SISTEMA MUSEALE SAN MINIATO

MUSEO ARCHEOLOGICO

SAN GENESIO
MONILI E MONETE
 



Il ritrovamento di una ricca serie di monete che vanno dall'età repubblicana al medioevo testimonia la vitalità dell'abitato ininterrottamente fino alla sua distruzione, sullo scorcio del XIII secolo, contribuendo anche a far luce su fasi di occupazione dell'area, come quelle fra tardoantico e altomedioevo, altrimenti di difficile individuazione

Moneta bronzea  di Costantino II (328-329 d.C.).
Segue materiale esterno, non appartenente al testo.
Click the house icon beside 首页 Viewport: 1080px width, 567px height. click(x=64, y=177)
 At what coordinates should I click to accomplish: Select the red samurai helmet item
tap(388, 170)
Sul rovescio si vede l'immagine di una porta di accampamento con torrette laterali


Denario di Domiziano
(90-91 d.C.)

 

Notevole, dunque, sembra essere  la frequentazione tardoromana e dell'inizio dell'altomedioevo, per ora ipotizzabile prevalentemente in base ai ritrovamenti numismatici. 


Di particolare interesse sono i due quarti di siliqua d'argento del re Goto Atalarico  e  una moneta bizantina di Anastasio I.

 

 

Follis in bronzo 
di Anastasio I 
(507-518 d.C.) coniato a Costantinopoli

Quarto di siliqua di Atalarico (527-534 d.C.). I re goti poterono emettere moneta a corso legale in quanto delegati dall'imperatore bizantino. Per questo al diritto compare il busto di Giustiniano e al rovescio il nome del re Goto

 
Lo scavo ha restituito una grande quantità di denari d'argento coniati tra il 1026 e il 1039 nella zecca di Lucca, la cui diocesi si estendeva, in epoca medievale, anche su questa parte del Valdarno Inferiore.

Lucchese  d'argento  (1026-1039)

 
A caratterizzare le ultime fasi di frequentazione del sito, il ritrovamento di un fiorino vecchio da dodici denari coniato dalla Repubblica di Firenze e databile tra il 1250/2 e il 1260, pochi anni dopo la distruzione del borgo da parte della città di San Miniato.

Fiorino vecchio della Repubblica fiorentina (1250/2-1260)

          Piccola anatra in bronzo dorato

 

Sono, inoltre, esposti  gli oggetti in bronzo,spesso dorato, che provengono dall’area cimiteriale: pendagli con decorazione in pasta vitrea, parti di collana, fibbie ed elementi decorativi della cintura e dell’abbigliamento  degli inumati,  per lo più databili tra il VI e il VII secolo d.C.